No one anticipated the nature and scale of the attacks on the World Trade Center on Sept. 11, 2001, but the immediate response nonetheless drew upon months and years of careful planning and leadership.
That was a key observation of former New York City Mayor Rudolph Giuliani in his Oct. 16 address on leadership and crisis management to the PCI annual meeting in Chicago.
Giuliani broke down six essential characteristics effective leaders should have in a crisis.
First, “you have to have a set of goals, a set of beliefs. You have to know what you want to accomplish,” he said. “You can’t lead people unless you know where you want to lead them. People are inspired when they’re working for higher goals, when they’re working to accomplish exceptional things.”
Secondly, he said, a leader has to be an optimist and inspire belief that a problem can be reduced or mitigated, even if it cannot be eliminated entirely.
That optimism must be rooted in the third key characteristic of leadership: courage, particularly a willingness to take risks and assume responsibility for mistakes that result.
Yet even those qualities are unlikely to produce the response you want unless they have been tested and honed through the practice of “relentless preparation,” Giuliani said in emphasizing his fourth crisis leadership tip.
“A good leader is continually training his people for the inevitable crisis,” he said.
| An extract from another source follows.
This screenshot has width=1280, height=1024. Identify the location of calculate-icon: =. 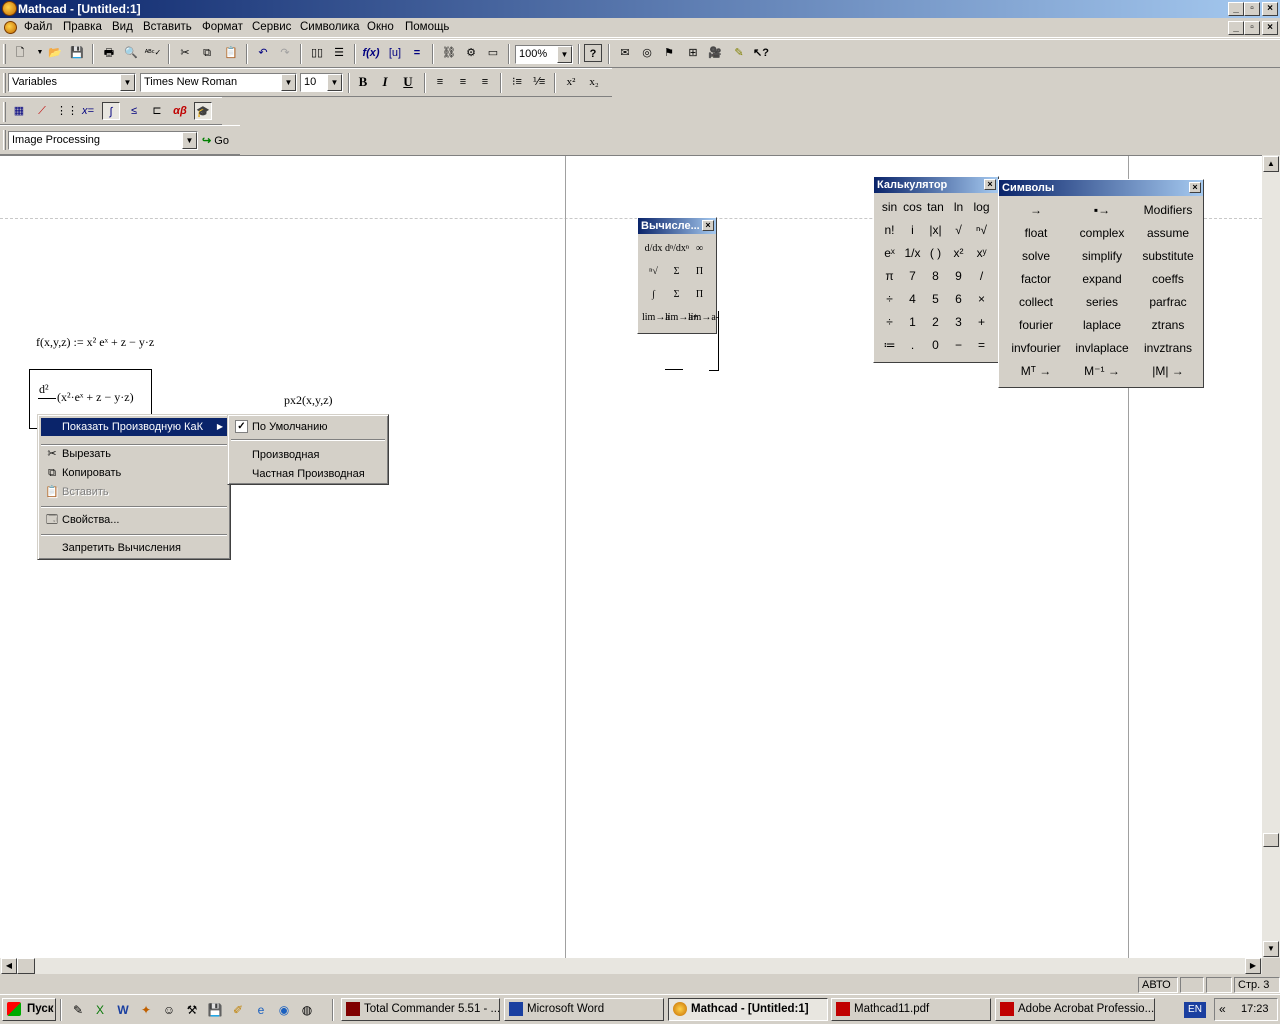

For every contingency, he said, “you have to have a well-established plan you can execute almost with your eyes closed.”
“There’s a direct correlation between the effectiveness of your emergency response and the amount of practice.”
Of course, no crisis will play out exactly as you’ve planned for it. According to Giuliani, the Sept. 11 attacks did not fit the profile of any of the emergencies New York City had planned for, and city leaders knew immediately that they were facing an unprecedented situation.
Nonetheless, Giuliani recalled, he and other city officials were readily prepared to implement measures identified in various emergency plans. These included establishing air cover for the city, securing other potential targets, arranging the evacuation of Lower Manhattan, and re-routing traffic from the stricken area.
“Everything we were deciding was previously part of a plan,” he told attendees. “It wasn’t as if we were making it up as we went along.”
Good plans require good people, Giuliani added, citing teamwork as his fifth leadership principle. One key to creating a good team, he said, is for a leader to be forthright in identifying his or her weaknesses and shortcomings, and to find people whose strengths balance those shortcomings.
Finally, he said, communication is key—not simply clear communication of directives but genuine empathy with people at their hardest times, so they know you care and come to share your commitment. He summed it up by saying: “Funerals are necessary, weddings discretionary.”
Taking Risks
In addressing the principle of courage, Giuliani shared his reflections on the contrasting dynamics that shape behavior in the private and public sectors.
To be courageous, he said, “you have to be willing to take a risk of failure. If you don’t take a risk of failure, you can never do anything different. You can actually never solve a problem.
In government, however, Giuliani said that “there’s no reward for success; there’s just a penalty for failure.”
“If you work for any large bureaucracy, particularly a regulatory bureaucracy, and come up with a solution to a problem, no one is going to notice,” he said. “On the other hand, if you make a mistake, [people will] know immediately it was you, and you’re going to be ruined.
“[This] is why, in a bureaucracy, there is such tremendous risk aversion, there’s such a tremendous fear of being the person on the hook for a particular decision. That mentality prevents innovation. That mentality makes it impossible to do anything different.”
By contrast, “in the private sector, you have a natural reward system. You can reward people for doing extraordinary things or taking extraordinary risks.” As a result, private companies can be more tolerant toward the types of mistakes that help identify how to solve problems.
“That’s why leadership is so important,” he said. “A leader has to set up a reward system for success. A leader has to know how to generate that in an organization, particularly one that has difficulty innovating.”